[TASK BRIEF]: Reproduce verbatim the stretch of the data below from its first line through the line containing "I will 138,69.".
— Start of PROVIDED ENTRIES —
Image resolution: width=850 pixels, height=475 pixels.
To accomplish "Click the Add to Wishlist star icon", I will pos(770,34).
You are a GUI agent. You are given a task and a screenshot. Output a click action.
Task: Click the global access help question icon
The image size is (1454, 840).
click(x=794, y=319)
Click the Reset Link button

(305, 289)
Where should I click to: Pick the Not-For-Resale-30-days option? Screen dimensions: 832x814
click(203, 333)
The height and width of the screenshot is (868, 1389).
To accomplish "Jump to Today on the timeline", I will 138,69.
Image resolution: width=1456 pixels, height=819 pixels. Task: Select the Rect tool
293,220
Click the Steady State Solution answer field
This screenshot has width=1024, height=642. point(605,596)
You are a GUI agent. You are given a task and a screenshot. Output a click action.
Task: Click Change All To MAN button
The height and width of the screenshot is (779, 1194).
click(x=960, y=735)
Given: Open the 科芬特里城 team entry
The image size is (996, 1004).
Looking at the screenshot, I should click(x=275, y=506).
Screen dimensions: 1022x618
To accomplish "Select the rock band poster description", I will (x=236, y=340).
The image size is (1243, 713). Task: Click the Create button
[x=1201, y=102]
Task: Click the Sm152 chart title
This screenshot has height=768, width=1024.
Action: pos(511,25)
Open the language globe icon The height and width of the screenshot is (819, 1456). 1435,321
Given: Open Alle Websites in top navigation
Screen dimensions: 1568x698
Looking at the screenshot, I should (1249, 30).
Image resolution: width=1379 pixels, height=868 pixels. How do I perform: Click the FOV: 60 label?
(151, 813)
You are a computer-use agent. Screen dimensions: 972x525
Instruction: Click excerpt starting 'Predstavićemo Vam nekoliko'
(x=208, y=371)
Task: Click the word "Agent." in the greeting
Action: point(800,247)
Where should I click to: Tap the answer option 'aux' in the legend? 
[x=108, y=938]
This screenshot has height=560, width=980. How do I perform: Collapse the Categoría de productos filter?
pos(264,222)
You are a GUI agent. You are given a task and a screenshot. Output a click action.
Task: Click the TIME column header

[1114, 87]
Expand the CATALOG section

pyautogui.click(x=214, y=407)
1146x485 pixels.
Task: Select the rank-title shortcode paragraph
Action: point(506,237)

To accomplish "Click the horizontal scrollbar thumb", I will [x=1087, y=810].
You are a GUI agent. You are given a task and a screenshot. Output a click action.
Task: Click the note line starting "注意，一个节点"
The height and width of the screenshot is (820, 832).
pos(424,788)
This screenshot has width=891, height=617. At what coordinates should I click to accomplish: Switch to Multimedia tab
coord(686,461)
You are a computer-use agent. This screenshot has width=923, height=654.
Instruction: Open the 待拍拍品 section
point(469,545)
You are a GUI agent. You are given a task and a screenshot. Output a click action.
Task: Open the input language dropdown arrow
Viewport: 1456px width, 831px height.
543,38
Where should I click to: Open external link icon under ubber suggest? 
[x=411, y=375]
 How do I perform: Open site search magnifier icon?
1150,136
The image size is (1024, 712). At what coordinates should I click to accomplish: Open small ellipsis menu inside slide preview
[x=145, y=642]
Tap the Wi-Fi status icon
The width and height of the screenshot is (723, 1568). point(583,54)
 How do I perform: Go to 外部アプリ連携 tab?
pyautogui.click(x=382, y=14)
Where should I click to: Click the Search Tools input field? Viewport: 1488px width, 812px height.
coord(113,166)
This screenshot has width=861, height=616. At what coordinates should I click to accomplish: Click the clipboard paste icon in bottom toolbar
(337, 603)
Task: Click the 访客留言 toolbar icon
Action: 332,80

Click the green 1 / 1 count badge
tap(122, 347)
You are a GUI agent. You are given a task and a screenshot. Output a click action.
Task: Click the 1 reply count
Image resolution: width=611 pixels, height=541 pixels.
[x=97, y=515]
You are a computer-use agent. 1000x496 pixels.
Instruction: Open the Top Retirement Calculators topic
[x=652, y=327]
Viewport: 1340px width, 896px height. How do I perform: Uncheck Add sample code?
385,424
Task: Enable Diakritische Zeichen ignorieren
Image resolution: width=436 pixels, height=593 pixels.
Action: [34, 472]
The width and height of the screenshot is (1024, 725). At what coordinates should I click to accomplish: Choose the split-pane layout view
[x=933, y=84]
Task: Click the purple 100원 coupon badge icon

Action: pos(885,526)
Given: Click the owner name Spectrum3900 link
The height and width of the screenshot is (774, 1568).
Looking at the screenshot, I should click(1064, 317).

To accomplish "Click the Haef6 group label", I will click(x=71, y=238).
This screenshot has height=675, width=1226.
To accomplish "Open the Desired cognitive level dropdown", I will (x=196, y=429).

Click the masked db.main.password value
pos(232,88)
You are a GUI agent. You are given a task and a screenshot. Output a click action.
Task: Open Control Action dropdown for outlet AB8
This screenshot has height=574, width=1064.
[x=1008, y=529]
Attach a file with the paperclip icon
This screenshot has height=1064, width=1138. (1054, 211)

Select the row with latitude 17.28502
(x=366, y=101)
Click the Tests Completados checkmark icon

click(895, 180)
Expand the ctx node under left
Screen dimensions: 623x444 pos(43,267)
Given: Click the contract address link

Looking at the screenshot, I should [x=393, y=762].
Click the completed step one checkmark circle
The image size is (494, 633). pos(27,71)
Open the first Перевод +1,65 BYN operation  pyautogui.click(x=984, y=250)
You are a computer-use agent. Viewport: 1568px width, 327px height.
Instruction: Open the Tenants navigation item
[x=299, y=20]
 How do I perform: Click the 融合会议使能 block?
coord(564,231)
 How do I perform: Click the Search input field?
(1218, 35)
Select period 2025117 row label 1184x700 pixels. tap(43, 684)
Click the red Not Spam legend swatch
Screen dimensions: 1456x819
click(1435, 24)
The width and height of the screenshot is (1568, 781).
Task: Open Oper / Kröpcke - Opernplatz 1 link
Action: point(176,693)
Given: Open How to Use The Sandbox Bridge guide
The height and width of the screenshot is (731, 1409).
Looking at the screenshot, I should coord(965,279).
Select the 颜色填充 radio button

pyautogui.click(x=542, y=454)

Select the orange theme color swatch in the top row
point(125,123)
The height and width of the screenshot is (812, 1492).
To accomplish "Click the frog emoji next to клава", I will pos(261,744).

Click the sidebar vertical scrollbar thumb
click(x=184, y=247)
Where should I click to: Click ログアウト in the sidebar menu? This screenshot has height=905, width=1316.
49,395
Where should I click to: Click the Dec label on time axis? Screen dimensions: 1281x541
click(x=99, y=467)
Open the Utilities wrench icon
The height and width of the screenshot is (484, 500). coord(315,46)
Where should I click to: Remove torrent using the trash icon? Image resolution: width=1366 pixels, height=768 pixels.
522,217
— End of PROVIDED ENTRIES —
[WRITTEN ANSWER]:
Image resolution: width=850 pixels, height=475 pixels.
To accomplish "Click the Add to Wishlist star icon", I will pos(770,34).
You are a GUI agent. You are given a task and a screenshot. Output a click action.
Task: Click the global access help question icon
The image size is (1454, 840).
click(x=794, y=319)
Click the Reset Link button

(305, 289)
Where should I click to: Pick the Not-For-Resale-30-days option? Screen dimensions: 832x814
click(203, 333)
The height and width of the screenshot is (868, 1389).
To accomplish "Jump to Today on the timeline", I will 138,69.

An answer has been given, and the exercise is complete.